For example, in the system using conventional chaos theoretical signal processing algorithm such as Sano/Sawadas algorithm for using Lyapunov exponents as exponents, the dynamics is assumed to be stable, thus these systems does not provide any effective results for the time series signal from a system of changing dynamics.

The systems of conventional algorithms, also in the process of chaotic time series signal with a noise convoluted thereon, either vary initial parameters in diverse ways in the processing or combine with another noise reduction system thereby to effectively calculate exponent values when no noise is convoluted. However, there has been no system other than SiCECA, which quantifies the noise level itself in a precise way and with a processing efficiency much higher in several decimal orders or more than the use of conventional systems.

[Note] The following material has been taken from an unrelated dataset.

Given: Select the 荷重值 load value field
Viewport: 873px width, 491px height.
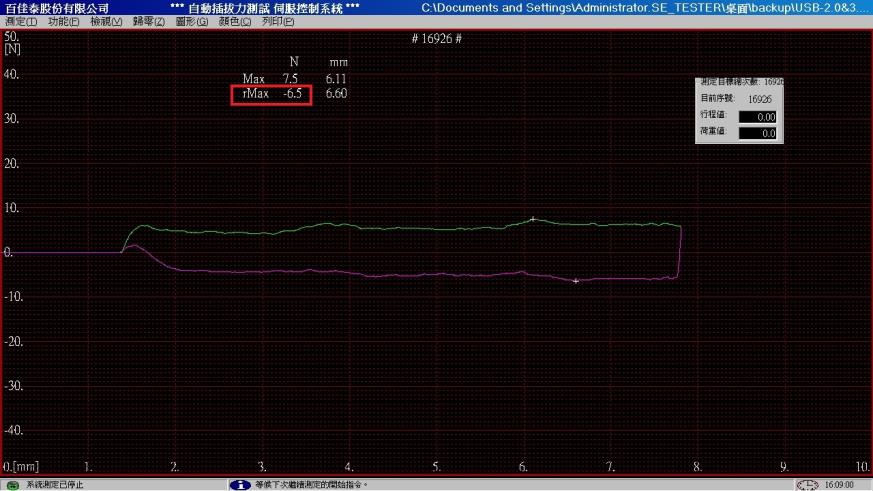Looking at the screenshot, I should tap(757, 133).
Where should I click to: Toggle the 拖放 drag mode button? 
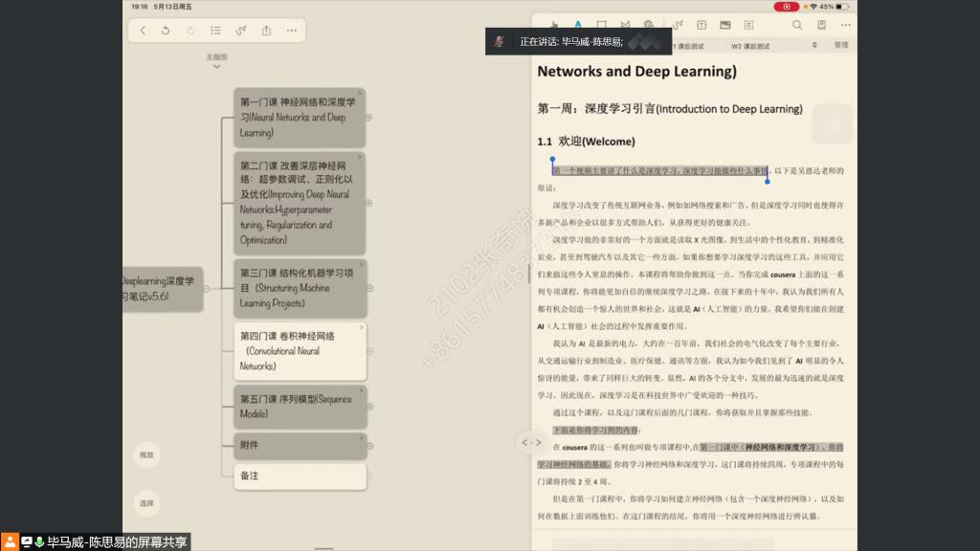(x=145, y=455)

SiCECA expands as Shiomis Cerebral Exponent Calculation Algorithm. Shiomi is one of the inventors.

8. The learned Counsel for the appellant the following preliminary objections:-

a) The impugned order is incorrectly based on the claims filed along with the response to the FER on April 9, 2008 and does not take into account the claims or the written submissions filed by the Appellant on July 25th 2008, subsequent to the hearing.

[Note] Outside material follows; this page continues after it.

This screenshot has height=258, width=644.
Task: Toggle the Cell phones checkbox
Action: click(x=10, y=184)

9. This letter dated July 25th 2008 is filed as Annexure L in the paper book. This contains the written submissions from page 230 to 249. Page 250 deals with Amendment and it reads as follows:

To meet the objection of Section 3(k) of Indian Patent Act, we have made the following amendments in the claims:

* Substantially revised the claims

* Deleted the claims

* Added reference numerals in the claims

10. From Page 251 the amended claims start. As a sample the first page of this is extracted below:

We Claim:

1. A system for analyzing speech voice signal comprising:

A reading means (xi) for reading a speech voice signal to be subjected to a chaotic analysis;

A cutting means (xi) for cutting out said read speech voice signal for each processing unit for calculating a chaos theoretical exponent value of said read speech voice signal, wherein said calculating means x(i) for calculating a chaos theoretical exponent value comprises:

A first calculation means for calculating a chaos theoretical exponent value with respect to said sampling time as a microscopic chaos theoretical exponent value, in said cut-out speech voice signal at a processing unit; and a second calculation means for calculating the chaos theoretical exponent value of said speech voice signal with respect to a predetermined time as a macroscopic chaos theoretical exponent value, based on said microscopic chaos theoretical exponent value.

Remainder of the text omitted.